The [Strategy design pattern](https://en.wikipedia.org/wiki/Strategy_pattern)
is a technique that enables separation of concerns.
It also allows to decouple software modules through [Dependency Inversion](https://en.wikipedia.org/wiki/Dependency_inversion_principle).

The basic idea behind the Strategy pattern is that, given an algorithm solving a particular problem,
we define only the skeleton of the algorithm at an abstract level and
we separate the specific algorithm’s implementation into different parts.
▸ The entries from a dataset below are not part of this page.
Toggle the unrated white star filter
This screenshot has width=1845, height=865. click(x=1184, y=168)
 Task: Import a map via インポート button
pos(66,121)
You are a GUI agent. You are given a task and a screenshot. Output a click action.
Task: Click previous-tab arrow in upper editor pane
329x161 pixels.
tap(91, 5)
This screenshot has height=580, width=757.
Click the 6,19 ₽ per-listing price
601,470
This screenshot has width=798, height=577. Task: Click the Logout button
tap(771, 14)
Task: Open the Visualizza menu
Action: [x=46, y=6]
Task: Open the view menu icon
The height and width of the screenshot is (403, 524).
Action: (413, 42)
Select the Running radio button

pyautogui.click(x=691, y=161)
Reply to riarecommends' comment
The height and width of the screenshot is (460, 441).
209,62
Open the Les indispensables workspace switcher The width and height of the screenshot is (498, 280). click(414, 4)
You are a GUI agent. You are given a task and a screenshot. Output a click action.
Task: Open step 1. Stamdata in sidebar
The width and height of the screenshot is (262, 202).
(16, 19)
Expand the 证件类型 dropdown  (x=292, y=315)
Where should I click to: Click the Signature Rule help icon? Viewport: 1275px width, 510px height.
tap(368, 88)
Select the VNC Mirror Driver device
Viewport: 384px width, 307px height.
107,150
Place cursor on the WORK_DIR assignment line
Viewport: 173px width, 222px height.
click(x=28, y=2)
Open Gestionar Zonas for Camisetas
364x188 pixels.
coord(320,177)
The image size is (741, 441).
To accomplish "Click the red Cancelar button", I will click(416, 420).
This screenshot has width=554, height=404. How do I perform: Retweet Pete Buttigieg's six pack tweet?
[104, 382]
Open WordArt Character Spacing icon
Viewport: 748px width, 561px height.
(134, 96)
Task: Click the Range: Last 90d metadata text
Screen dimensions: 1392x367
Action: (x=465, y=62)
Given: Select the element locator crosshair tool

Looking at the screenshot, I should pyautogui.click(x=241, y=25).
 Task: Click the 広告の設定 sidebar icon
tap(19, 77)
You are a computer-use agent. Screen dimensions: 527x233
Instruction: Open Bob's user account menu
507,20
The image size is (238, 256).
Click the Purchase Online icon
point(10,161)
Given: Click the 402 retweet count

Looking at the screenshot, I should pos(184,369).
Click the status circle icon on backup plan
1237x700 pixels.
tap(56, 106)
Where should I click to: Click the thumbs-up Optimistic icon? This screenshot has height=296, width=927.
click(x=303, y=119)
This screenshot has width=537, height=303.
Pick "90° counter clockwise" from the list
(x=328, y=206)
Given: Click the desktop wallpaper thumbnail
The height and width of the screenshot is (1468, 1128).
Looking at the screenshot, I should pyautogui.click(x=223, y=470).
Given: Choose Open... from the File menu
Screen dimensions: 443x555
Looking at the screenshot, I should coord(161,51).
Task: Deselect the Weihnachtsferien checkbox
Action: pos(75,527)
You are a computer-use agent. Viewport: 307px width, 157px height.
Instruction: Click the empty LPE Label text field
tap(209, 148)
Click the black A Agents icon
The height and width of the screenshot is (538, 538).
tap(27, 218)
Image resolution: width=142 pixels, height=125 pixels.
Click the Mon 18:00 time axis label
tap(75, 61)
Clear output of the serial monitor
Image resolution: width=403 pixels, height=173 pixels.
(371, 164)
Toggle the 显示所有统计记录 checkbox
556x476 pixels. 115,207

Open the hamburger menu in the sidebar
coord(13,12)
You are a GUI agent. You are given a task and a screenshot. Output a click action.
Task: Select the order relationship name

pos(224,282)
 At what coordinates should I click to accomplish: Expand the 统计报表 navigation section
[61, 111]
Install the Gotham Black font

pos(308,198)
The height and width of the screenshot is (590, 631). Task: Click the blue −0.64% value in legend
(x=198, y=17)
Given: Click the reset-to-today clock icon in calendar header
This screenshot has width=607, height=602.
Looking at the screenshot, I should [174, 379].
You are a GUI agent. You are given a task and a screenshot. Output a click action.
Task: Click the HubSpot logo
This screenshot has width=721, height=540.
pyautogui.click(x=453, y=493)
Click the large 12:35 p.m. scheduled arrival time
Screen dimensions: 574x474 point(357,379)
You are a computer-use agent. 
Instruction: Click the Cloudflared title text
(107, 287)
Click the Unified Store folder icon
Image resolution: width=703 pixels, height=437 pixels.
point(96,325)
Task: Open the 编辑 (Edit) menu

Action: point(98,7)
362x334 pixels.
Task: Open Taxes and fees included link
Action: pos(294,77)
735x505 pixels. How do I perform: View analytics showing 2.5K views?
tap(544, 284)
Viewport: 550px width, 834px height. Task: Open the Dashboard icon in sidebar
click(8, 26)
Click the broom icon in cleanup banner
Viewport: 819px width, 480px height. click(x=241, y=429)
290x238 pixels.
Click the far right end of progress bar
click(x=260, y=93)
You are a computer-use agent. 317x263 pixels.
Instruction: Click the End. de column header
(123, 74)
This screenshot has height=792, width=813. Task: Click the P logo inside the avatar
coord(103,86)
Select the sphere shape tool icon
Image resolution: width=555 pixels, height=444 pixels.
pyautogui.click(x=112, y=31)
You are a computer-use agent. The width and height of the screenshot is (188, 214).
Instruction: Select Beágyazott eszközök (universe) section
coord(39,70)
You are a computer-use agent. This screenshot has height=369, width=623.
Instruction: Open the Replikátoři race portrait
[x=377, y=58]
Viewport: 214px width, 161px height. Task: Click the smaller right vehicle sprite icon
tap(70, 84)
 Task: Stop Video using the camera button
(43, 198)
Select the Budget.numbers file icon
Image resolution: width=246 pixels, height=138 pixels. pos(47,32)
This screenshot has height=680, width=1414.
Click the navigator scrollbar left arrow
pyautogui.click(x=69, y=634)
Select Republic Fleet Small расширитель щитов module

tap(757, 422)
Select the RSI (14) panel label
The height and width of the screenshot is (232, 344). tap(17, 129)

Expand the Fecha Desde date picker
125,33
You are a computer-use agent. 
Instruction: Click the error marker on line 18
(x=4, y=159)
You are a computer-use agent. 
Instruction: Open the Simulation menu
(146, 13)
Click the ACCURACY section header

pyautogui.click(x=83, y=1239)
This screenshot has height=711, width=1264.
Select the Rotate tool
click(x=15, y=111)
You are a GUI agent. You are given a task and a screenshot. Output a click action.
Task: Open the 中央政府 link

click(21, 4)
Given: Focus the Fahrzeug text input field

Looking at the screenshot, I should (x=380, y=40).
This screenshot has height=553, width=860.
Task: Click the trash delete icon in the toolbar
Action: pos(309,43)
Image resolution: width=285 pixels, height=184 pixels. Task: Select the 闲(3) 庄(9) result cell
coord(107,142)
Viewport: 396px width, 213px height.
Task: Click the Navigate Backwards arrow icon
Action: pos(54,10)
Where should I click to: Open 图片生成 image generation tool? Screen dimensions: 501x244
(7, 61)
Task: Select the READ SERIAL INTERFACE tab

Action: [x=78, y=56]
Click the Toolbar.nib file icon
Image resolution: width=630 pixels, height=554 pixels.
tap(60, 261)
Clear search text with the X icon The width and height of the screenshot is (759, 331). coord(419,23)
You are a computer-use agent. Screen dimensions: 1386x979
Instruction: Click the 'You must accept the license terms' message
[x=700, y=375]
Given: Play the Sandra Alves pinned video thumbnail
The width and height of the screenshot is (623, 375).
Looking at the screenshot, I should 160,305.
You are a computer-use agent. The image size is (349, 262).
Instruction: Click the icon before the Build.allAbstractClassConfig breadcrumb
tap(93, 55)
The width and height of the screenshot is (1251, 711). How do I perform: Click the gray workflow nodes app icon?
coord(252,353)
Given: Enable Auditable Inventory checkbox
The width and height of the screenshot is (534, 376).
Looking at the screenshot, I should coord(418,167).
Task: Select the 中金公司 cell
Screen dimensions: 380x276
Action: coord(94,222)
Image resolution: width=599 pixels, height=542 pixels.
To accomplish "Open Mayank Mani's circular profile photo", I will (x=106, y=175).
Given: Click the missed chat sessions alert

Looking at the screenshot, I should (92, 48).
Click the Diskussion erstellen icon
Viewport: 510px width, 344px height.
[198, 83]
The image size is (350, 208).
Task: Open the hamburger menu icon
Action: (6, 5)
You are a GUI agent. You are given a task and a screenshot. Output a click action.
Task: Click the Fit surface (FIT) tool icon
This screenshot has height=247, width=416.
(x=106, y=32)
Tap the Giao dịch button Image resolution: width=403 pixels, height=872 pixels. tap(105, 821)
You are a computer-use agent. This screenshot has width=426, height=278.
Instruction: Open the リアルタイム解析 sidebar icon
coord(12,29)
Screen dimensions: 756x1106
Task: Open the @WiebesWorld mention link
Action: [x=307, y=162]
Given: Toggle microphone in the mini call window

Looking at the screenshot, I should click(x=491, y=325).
In this way, a client using the algorithm may choose a specific implementation, while the general algorithm workflow remains the same.
In other words, the abstract specification of the class does not depend on the specific implementation of the derived class,
but specific implementation must adhere to the abstract specification.
This is why we call it "Dependency Inversion".

## Motivation

Imagine we are working on a project that generates reports every month.
We need the reports to be generated in different formats (strategies), e.g.,
in `JSON` or `Plain Text` formats.
But things vary over time and we don't know what kind of requirement we may get in the future.
For example, we may need to generate our report in a completly new format,
or just modify one of the existing formats.

## Example

In this example our invariants (or abstractions) are `Context`, `Formatter`, and `Report`,
while `Text` and `Json` are our strategy structs.
These strategies have to implement the `Formatter` trait.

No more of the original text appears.